- [EXERCISE DETAILS]:
Pictures aside, repeat every entry exactly.

Segment Open

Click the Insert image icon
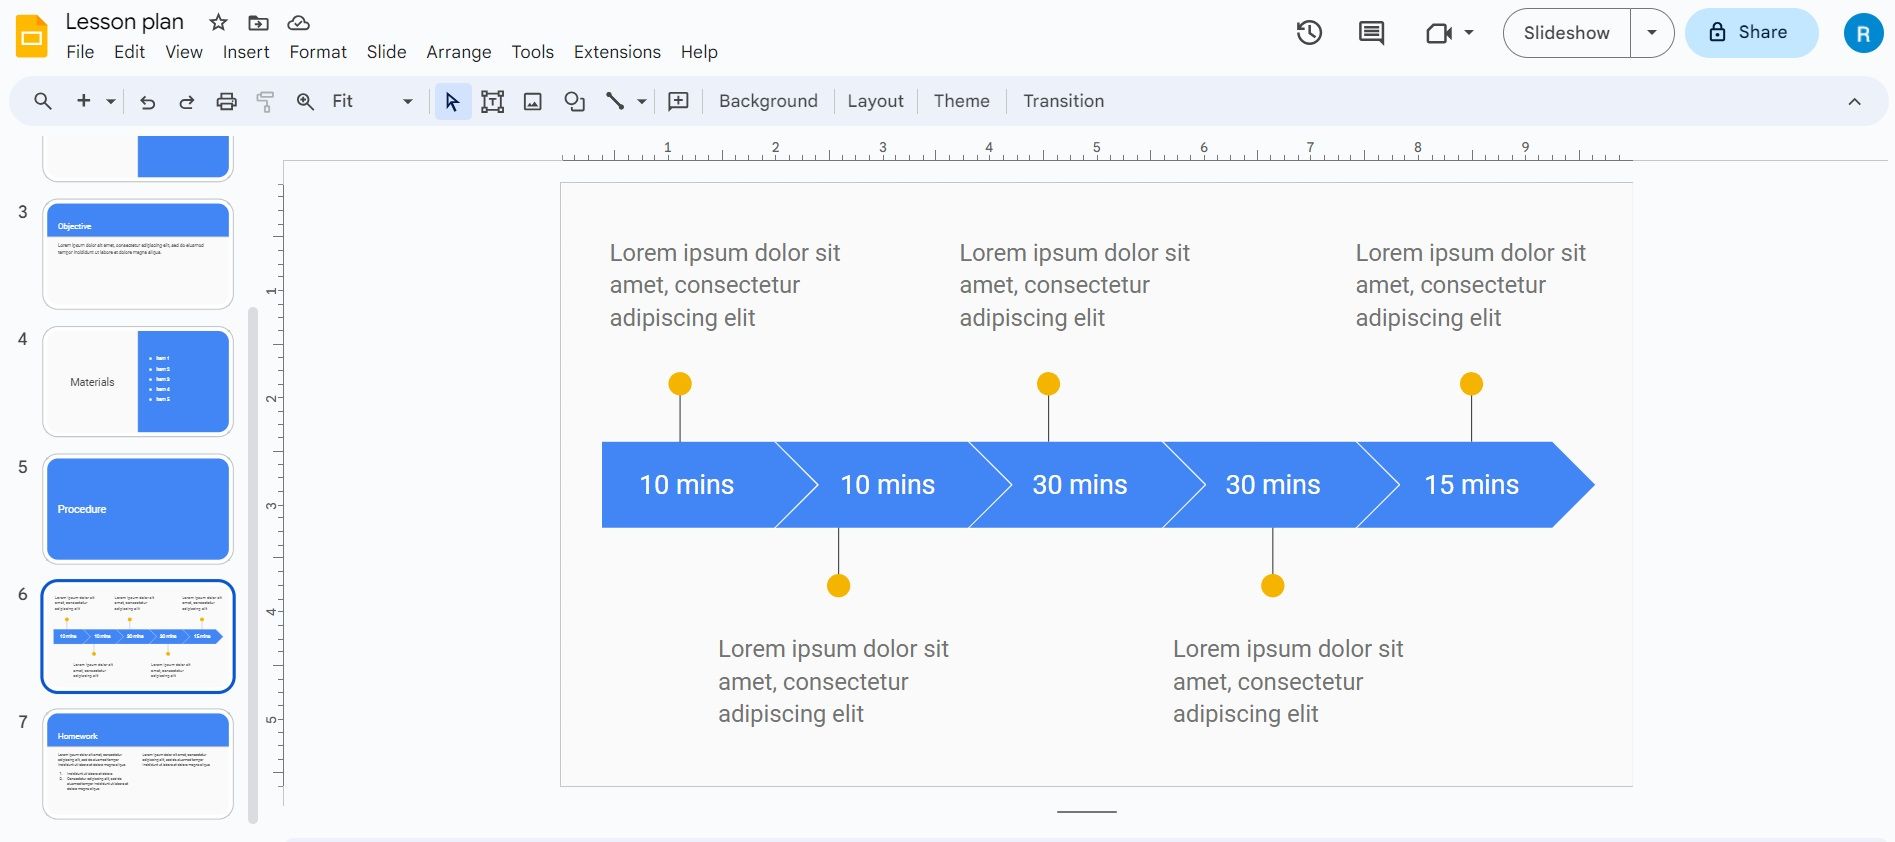1895x842 pixels. 533,101
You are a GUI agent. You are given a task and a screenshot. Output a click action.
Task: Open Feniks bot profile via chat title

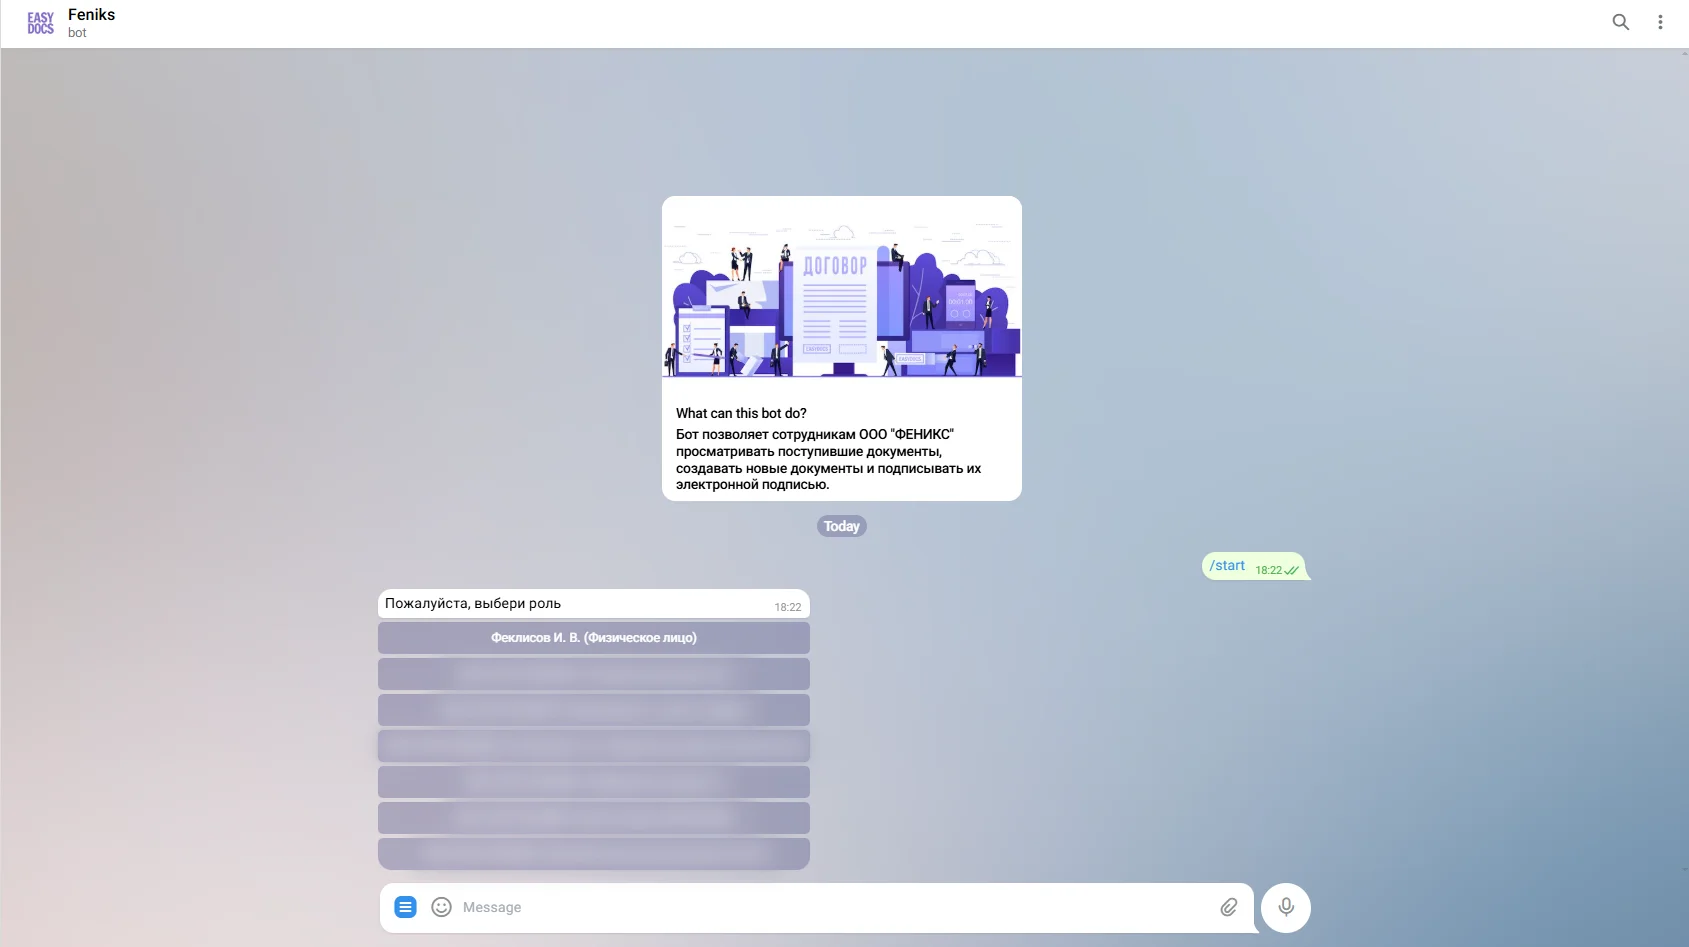(91, 15)
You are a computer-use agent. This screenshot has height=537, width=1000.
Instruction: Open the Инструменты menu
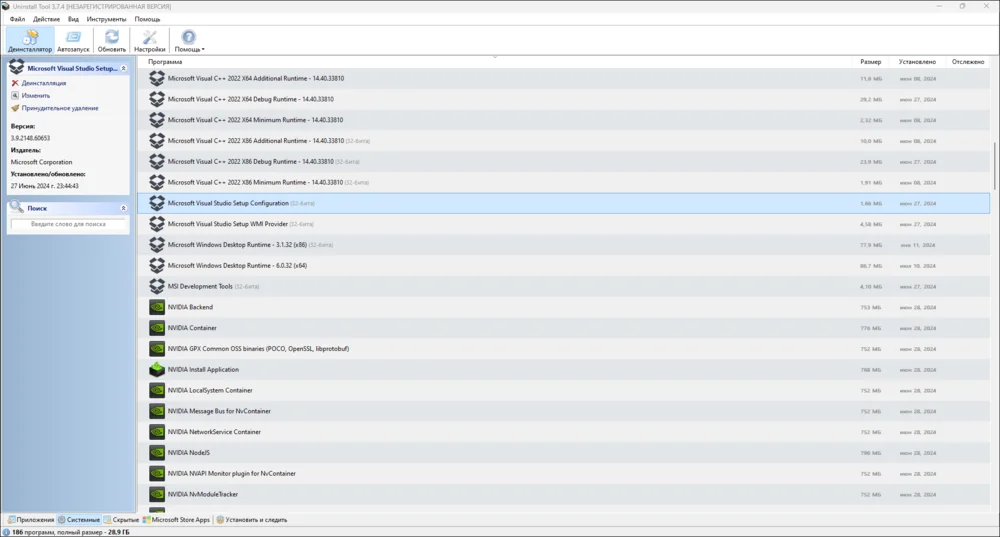pyautogui.click(x=107, y=19)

Segment Closed

- [RESPONSE]:
Click the Insert image icon
1895x842 pixels. 533,101
You are a GUI agent. You are given a task and a screenshot. Output a click action.
Task: Open Feniks bot profile via chat title

(91, 15)
You are a computer-use agent. This screenshot has height=537, width=1000.
Instruction: Open the Инструменты menu
pyautogui.click(x=107, y=19)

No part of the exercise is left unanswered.